My criteria for a good sounding lossy codec is as follows:
- Good visual similarity between lossless source and lossy codec, especially below 15KHz. This means, same amplitude and intensity for the meat of the music. Nothing added or lost.
- No new transients and harmonies that were not existent on the source material.
- No masking of "air" in the 6-13KHz range.
- Aggressive omission of non-transient information (noise) only above 15KHz. Most content above here is only harmonic transients and noise anyway.
- If lossy omission removes anything, it should be during louder parts of a track. When the track has less masking events, it should not cut high frequency information.

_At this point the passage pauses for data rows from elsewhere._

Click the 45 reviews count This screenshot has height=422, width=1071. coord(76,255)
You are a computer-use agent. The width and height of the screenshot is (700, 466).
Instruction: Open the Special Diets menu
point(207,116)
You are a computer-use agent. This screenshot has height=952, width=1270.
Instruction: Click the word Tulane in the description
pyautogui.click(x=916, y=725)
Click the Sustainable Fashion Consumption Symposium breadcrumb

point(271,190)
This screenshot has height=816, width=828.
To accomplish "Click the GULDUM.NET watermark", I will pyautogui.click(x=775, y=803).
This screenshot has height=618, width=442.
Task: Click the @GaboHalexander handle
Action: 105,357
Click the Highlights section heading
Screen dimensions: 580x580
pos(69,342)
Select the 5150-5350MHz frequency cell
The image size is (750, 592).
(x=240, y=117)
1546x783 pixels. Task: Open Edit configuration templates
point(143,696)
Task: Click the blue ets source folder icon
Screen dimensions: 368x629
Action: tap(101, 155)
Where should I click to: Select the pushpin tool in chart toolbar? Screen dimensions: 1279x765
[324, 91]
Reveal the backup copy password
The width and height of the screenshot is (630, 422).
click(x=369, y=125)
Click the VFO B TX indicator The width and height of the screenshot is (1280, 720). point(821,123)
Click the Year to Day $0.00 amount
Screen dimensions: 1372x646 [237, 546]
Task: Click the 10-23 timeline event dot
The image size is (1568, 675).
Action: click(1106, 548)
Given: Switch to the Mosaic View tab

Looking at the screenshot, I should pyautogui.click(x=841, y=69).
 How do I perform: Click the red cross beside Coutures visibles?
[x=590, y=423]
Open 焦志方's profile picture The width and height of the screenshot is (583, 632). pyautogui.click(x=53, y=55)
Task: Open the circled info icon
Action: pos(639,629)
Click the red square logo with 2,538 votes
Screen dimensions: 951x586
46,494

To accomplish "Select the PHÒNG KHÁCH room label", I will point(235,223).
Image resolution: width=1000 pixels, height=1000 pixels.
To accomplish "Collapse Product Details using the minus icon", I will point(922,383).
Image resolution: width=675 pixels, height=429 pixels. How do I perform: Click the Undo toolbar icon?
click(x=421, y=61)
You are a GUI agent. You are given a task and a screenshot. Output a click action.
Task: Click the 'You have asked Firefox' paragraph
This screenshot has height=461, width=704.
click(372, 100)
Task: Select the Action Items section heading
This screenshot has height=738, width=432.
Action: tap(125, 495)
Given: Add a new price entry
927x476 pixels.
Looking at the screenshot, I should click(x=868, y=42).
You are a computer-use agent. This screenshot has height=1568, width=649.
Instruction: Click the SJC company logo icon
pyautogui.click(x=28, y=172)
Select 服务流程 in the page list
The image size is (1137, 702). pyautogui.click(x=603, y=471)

I really thought AAC would be considerably better than MP3, but follow along with my interesting findings.
Opus 320Kbit codec v1.3.1
Outstanding performance. Almost zero change below 20KHz. No modification of harmonies, and it leaves noise between those harmonies alone. The harmonies don't have any exaggerations or attenuation. I can almost guarantee that you will not be able to tell the difference between this and a FLAC. No spectral holes are visible. It's probably due to how the codec re-synthesizes some of what it removes. Just Magic.
Note: I ran 320Kbit both CBR and VBR, but they appear identical. I think I recall reading something about how this codec is always VBR no matter what.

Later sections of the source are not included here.